ATTITUDINE E VISUAL: il colpo d’occhio è senza dubbio buono. Ormai il Rock in Roma festival a Capannelle si è affermato come una delle realtà più solide del panorama musicale romano. Le notti cristalline dell’estate romana fanno da cornice a un paesaggio quasi onirico con la potenza del rock che si incontra con le luci che da lontano brillano nei Castelli romani. Ergo lo scenario è veramente dei migliori, e non molti festival in Europa possono vantarne di simili. Il palco è davvero dei grandi eventi e permette di godere anche delle scenografie ad hoc che le varie band decidono di esibire.

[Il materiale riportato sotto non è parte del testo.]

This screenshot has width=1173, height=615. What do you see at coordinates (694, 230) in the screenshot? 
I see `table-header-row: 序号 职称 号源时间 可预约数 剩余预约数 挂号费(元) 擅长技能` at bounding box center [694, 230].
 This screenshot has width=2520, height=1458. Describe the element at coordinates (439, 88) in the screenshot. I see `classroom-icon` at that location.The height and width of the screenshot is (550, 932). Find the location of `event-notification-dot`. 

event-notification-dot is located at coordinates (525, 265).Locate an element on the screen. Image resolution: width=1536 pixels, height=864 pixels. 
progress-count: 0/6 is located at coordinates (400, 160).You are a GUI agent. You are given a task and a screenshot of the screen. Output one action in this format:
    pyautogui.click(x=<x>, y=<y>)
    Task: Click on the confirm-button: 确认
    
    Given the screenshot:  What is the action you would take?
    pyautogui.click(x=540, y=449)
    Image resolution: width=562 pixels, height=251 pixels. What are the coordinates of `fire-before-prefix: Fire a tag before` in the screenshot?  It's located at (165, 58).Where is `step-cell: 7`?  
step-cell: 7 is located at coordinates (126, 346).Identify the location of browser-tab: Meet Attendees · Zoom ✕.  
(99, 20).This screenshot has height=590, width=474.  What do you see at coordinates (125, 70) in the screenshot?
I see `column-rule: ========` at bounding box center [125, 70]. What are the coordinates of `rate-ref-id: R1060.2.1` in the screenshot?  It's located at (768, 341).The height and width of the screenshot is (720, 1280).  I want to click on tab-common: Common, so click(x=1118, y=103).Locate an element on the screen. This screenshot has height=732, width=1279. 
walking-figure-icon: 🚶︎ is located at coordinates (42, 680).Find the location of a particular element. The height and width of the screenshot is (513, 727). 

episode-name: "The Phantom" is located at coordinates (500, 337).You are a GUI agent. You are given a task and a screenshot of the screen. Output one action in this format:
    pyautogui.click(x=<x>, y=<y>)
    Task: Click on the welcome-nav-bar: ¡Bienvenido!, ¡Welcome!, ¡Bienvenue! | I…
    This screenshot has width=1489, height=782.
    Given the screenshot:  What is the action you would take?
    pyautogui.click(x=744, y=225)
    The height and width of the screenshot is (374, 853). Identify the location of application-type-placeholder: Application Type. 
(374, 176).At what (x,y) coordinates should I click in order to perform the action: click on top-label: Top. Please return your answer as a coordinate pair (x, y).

AUDIO: L’audio profonde in modo armonico su tutta la profondità dello spazio in cui sta il pubblico. Le guitar band con batteria rock si trovano a loro agio in questa situazione. Ancora di più Jared Leto che nella parte iniziale del concerto si lancia in assoli chitarristici tipo air metal, e nella parte finale, giocando (troppo!) col pubblico invece mette a disposizione le sue doti vocali nella parte acustica del concerto.
SETLIST: Ormai la band sembra avere adottato una scaletta diversa tra la partecipazione a una tournè o a un grande festival in questa occasione la mancanza del fratello Shannon Leto, arrestato qualche giorno fa in California per guida in stato di ebbrezza ha inciso. C’è stata una scelta che ha accontentato molto i giovanissimi, coinvolti spesso sul palco (forse per la produzione di un Dvd). Segnalo su tutte, le hits maggiormente conosciute dai ragazzi europei come The Kill, Northern Lights, City of Angels e la finale Up in the Air, con coro annesso.
MOMENTO MIGLIORE: Il pezzo più coinvolgente, a mio giudizio rimane Conquistador, che ha delle inflessioni psichedeliche davvero particolari. Il resto è sembrato davvero troppo piatto.
PUBBLICO: Era facile immaginarsi una isteria di massa collettiva, specie dei più giovanissimi. Meno immaginabile era la partecipazione maniacale anche di tanti ragazzi. Tutto coinvolgente e super organizzato dai fan club. Dai cartelli in aria dei pezzi, agli ombrelli aperti agli striscioni.
LOCURA: E’ esattamente ciò che è mancato, nessun pezzo di follia, tutto troppo programmato a tavolino. Eccessivo, dal palco a chi assisteva, anche i giochi di luce, i palloncini e il resto, troppo artefatto.
CONCLUSIONI: Deludente. Credo, e non me ne voglia il pubblico appassionato, che ci si trovi davanti una band talentuosa, ma troppo da serata finale degli Oscar. E’ tutto un mainstream. Ormai Jared Leto, assolutamente a suo agio sul palco, sembra più una via di mezzo tra un predicatore e un divo di Hollywood. Le solite banalità sul cibo italiano, hanno fatto da contorno a uno spettacolo studiato a tavolino. Mancava il quom…quel qualcosa che per esempio hanno la E Street Band o i Kasabian.